## What you should do
Please copy the listing below word for word, keeping every line unchanged and in the same order.

## Raw records
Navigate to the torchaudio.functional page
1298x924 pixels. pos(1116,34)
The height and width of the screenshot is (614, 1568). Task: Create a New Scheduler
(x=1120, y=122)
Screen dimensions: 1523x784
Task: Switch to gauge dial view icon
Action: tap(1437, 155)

## Answer to this task
Navigate to the torchaudio.functional page
1298x924 pixels. pos(1116,34)
The height and width of the screenshot is (614, 1568). Task: Create a New Scheduler
(x=1120, y=122)
Screen dimensions: 1523x784
Task: Switch to gauge dial view icon
Action: tap(1437, 155)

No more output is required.